Part II. Each question is worth 6 points.
[1] A student adds 9.00 g of dry ice (solid CO2) to an empty balloon. What will be the volume of the balloon a
STP after all the dry ice sublimes?



Answer :

To find the volume of the balloon at standard temperature and pressure (STP) after all the dry ice sublimates, we will follow these steps: 1. Calculate the number of moles of CO2. 2. Apply the ideal gas law to find the volume at STP. Step 1: Calculate the number of moles of CO2 The number of moles (n) of CO2 can be calculated using the formula: n = mass / molar mass Given that the mass of dry ice added to the balloon is 9.00 g and the molar mass of CO2 is 44.01 g/mol, we can calculate the moles of CO2 as follows: n = mass_dry_ice / molar_mass_CO2 n = 9.00 g / 44.01 g/mol n ≈ 0.2045 mol So we have approximately 0.2045 moles of CO2. Step 2: Apply the ideal gas law to find the volume at STP The ideal gas law is stated as: PV = nRT Where P is the pressure, V is the volume, n is the number of moles, R is the ideal gas constant, and T is the temperature in Kelvin. At standard temperature and pressure (STP), the pressure (P) is 100 kPa (which is equivalent to 101,325 Pa) and the temperature (T) is 0°C, which is 273.15 K in Kelvin.

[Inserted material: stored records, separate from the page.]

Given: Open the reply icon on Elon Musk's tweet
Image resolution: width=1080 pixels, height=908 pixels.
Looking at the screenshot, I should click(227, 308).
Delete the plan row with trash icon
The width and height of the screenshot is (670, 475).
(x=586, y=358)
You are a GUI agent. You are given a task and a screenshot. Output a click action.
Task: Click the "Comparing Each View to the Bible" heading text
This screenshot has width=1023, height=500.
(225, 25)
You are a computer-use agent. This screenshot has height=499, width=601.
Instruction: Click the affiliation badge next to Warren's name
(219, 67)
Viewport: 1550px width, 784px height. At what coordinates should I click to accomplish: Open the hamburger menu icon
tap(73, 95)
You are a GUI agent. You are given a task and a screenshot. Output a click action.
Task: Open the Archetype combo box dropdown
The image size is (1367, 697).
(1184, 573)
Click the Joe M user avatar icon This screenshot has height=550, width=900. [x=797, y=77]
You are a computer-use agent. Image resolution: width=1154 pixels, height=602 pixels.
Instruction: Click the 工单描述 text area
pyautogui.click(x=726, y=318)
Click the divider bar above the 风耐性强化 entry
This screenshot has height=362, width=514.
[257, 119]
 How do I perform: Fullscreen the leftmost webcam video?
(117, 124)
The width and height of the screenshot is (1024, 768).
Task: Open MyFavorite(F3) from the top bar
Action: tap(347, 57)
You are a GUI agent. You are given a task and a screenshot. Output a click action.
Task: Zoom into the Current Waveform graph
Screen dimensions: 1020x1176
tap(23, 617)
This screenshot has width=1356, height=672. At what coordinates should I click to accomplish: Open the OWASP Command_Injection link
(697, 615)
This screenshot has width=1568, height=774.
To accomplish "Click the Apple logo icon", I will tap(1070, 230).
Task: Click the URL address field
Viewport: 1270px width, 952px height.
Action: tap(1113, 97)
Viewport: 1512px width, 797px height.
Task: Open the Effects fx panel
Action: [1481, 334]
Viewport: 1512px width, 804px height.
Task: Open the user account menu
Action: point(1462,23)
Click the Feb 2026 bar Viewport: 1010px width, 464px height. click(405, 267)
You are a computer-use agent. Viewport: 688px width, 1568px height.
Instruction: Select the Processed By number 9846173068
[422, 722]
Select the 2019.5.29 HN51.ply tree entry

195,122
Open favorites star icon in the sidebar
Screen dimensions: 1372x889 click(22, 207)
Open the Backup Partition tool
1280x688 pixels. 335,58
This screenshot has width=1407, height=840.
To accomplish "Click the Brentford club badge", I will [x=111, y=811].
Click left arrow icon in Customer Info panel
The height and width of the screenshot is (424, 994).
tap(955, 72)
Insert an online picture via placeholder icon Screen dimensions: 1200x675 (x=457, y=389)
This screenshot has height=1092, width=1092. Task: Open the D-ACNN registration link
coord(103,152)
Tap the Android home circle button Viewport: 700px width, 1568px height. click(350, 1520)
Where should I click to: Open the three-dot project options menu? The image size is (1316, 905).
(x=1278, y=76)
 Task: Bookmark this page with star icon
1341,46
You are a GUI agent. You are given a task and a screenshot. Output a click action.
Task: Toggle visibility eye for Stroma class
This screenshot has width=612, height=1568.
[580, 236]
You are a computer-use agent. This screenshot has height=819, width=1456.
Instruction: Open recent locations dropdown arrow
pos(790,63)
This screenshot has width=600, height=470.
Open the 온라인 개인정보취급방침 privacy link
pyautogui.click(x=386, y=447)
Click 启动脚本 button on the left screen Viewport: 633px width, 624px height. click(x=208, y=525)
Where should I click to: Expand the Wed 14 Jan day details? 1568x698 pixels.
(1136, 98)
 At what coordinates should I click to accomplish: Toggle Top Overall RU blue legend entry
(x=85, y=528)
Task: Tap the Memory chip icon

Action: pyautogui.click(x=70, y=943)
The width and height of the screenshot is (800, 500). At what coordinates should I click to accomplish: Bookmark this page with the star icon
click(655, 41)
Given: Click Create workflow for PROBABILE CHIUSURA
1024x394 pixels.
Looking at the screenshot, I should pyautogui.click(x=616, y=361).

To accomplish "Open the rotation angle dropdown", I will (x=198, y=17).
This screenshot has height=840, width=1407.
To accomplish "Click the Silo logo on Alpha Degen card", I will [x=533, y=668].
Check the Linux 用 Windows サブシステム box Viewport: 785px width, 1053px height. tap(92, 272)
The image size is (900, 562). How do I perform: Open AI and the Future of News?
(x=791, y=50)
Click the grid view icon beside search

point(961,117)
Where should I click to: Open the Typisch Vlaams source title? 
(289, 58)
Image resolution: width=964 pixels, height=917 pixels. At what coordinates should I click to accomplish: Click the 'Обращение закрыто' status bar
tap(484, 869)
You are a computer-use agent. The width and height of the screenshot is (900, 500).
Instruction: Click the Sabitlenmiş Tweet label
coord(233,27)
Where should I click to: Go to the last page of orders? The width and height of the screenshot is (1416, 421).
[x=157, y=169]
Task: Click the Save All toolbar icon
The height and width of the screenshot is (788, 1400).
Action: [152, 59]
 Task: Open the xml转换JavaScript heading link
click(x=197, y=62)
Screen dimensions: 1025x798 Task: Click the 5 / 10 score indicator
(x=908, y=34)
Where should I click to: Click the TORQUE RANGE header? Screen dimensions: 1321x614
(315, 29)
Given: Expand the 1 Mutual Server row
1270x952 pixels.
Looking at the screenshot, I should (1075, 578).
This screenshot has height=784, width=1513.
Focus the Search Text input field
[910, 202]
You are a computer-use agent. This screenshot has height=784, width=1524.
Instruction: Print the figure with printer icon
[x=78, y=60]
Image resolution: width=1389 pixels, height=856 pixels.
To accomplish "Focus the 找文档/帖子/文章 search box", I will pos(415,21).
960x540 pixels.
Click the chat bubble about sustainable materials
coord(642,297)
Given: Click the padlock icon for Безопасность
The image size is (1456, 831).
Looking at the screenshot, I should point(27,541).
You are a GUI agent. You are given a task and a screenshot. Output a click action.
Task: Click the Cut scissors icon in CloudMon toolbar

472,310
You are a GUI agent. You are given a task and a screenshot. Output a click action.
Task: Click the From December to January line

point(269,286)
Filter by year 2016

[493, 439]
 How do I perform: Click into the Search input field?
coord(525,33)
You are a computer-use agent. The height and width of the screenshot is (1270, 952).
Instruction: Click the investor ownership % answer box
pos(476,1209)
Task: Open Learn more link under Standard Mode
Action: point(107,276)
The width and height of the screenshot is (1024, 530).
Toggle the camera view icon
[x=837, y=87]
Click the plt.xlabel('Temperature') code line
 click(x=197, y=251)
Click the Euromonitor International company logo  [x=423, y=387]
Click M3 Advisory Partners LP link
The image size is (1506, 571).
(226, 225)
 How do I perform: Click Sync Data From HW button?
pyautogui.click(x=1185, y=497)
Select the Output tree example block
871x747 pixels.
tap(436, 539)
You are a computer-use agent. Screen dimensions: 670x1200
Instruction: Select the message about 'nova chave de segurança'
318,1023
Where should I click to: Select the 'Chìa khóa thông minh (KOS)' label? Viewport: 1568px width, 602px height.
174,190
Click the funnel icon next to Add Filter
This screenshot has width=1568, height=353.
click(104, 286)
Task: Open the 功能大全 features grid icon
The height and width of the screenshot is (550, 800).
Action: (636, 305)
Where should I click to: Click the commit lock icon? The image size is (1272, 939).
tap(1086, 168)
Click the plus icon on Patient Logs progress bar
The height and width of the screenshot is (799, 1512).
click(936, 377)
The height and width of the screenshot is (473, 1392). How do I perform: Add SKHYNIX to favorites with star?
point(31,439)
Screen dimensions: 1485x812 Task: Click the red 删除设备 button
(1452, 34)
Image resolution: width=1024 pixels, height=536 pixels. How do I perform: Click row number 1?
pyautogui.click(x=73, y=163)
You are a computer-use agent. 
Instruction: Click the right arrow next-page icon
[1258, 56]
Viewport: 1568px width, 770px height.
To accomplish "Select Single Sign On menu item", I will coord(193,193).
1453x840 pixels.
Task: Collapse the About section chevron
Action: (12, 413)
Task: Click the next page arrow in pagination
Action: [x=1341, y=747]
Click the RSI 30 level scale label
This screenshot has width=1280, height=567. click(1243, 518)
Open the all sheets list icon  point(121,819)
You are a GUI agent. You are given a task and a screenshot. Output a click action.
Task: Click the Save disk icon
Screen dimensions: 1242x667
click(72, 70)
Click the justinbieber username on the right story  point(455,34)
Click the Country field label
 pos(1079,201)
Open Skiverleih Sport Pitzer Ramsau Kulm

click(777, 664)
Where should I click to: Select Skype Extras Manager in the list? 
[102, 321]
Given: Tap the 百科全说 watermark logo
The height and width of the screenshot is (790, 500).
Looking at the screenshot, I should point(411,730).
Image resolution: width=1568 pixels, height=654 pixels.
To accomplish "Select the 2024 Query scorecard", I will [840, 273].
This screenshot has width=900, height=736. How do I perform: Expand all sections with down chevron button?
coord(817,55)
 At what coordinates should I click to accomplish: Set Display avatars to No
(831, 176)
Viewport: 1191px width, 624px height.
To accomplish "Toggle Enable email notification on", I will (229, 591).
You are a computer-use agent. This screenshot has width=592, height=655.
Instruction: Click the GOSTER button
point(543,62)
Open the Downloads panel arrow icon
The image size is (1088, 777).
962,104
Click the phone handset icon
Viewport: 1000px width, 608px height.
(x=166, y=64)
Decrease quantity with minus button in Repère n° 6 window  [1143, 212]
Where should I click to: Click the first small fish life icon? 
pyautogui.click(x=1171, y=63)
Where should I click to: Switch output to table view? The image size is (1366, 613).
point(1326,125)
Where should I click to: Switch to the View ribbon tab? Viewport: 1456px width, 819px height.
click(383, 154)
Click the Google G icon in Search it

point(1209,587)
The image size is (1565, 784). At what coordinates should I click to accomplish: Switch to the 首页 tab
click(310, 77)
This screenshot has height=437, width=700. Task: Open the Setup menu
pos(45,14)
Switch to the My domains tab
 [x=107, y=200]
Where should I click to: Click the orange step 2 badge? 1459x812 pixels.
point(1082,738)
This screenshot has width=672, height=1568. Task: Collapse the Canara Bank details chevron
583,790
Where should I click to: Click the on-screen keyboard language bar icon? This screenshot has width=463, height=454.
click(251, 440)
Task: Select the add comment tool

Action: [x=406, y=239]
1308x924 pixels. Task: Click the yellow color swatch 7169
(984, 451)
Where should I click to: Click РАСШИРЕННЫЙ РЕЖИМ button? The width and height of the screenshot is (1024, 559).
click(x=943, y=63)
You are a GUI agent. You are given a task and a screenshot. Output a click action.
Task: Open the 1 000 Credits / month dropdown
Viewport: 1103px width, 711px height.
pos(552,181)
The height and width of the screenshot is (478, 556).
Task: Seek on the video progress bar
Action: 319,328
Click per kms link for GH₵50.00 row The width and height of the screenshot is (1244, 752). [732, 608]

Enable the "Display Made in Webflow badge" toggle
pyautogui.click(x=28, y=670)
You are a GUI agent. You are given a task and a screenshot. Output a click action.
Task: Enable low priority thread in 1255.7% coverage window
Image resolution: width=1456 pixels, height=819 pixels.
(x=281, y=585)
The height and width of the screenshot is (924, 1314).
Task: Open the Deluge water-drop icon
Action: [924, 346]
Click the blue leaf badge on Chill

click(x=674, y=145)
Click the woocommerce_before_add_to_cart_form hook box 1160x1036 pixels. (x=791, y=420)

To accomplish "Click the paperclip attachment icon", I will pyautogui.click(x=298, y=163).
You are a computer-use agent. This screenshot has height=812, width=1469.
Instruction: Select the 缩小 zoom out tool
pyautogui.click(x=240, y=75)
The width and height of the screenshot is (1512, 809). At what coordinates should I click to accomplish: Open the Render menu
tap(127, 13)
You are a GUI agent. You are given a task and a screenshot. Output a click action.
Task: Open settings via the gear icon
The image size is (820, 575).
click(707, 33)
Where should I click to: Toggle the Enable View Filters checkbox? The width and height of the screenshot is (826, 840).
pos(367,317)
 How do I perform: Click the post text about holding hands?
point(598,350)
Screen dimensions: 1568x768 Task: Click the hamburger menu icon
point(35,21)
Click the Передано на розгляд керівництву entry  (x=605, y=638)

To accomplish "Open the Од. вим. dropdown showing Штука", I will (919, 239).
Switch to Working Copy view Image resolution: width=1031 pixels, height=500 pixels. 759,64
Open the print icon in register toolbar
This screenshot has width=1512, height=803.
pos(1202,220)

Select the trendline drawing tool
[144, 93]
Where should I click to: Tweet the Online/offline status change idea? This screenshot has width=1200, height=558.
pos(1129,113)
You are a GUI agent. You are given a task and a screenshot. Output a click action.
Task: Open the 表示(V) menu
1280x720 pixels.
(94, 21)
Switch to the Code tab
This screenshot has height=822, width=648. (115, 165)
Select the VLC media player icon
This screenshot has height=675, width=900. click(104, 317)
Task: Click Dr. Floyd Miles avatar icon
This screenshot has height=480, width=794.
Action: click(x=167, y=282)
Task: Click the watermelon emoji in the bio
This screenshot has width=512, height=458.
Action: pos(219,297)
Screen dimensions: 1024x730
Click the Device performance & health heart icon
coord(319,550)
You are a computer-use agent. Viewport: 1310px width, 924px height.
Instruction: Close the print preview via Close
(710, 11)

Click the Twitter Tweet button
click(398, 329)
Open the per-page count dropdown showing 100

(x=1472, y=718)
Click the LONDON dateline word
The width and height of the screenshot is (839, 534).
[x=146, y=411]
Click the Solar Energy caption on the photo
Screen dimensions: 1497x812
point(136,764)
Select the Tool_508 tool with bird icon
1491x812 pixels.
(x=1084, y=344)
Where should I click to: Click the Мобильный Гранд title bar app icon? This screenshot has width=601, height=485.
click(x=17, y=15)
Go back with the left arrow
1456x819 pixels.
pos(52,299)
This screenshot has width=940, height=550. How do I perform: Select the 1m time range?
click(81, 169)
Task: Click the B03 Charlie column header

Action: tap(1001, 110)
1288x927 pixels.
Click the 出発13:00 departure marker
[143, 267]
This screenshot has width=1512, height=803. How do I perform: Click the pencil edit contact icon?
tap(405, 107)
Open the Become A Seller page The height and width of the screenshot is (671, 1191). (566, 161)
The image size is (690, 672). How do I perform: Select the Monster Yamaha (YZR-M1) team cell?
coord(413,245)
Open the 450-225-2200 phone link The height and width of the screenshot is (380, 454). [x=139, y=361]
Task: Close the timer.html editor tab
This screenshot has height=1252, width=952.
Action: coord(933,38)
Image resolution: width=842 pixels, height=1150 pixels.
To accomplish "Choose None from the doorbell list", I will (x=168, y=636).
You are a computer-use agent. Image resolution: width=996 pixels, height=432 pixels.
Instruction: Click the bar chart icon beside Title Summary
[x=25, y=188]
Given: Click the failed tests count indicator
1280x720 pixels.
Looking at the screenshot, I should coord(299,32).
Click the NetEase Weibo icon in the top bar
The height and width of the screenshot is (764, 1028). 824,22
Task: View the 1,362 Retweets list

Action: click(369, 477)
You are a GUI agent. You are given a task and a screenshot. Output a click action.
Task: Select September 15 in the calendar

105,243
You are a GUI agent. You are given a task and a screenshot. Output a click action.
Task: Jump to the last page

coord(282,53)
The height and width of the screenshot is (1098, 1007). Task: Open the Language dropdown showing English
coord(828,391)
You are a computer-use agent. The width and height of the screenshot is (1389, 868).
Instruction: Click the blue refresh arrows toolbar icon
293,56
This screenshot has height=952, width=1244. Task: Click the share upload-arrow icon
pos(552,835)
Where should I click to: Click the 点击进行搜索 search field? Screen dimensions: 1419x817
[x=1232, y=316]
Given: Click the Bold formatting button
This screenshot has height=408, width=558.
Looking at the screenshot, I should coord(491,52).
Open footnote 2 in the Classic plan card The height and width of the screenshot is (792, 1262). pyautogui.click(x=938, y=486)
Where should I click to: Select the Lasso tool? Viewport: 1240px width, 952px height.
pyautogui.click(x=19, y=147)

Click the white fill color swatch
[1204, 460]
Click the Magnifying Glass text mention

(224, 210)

Given: - P = 101325 Pa - n ≈ 0.2045 mol (from step 1) - R = 8.314 J/(mol·K) (ideal gas constant) - T = 273.15 K We want to find V, so we rearrange the formula to solve for V: V = nRT / P Substituting the constants and the value of n we calculated: V = (0.2045 mol) * (8.314 J/(mol·K)) * (273.15 K) / (101325 Pa) Now we calculate the volume: V ≈ (0.2045) * (8.314) * (273.15) / (101325) V ≈ (463.637535 mol·K·J/(mol·K)) / (101325 Pa) V ≈ 4.574 m^3 To convert this volume from cubic meters to liters, we use the conversion factor where 1 cubic meter is equivalent to 1000 liters: V_liters = V_m^3 * 1000 liters/m^3 V_liters ≈ 4.574 * 1000 V_liters ≈ 4574 liters Therefore, the volume of the balloon at STP after all the dry ice sublimates will be approximately 4574 liters.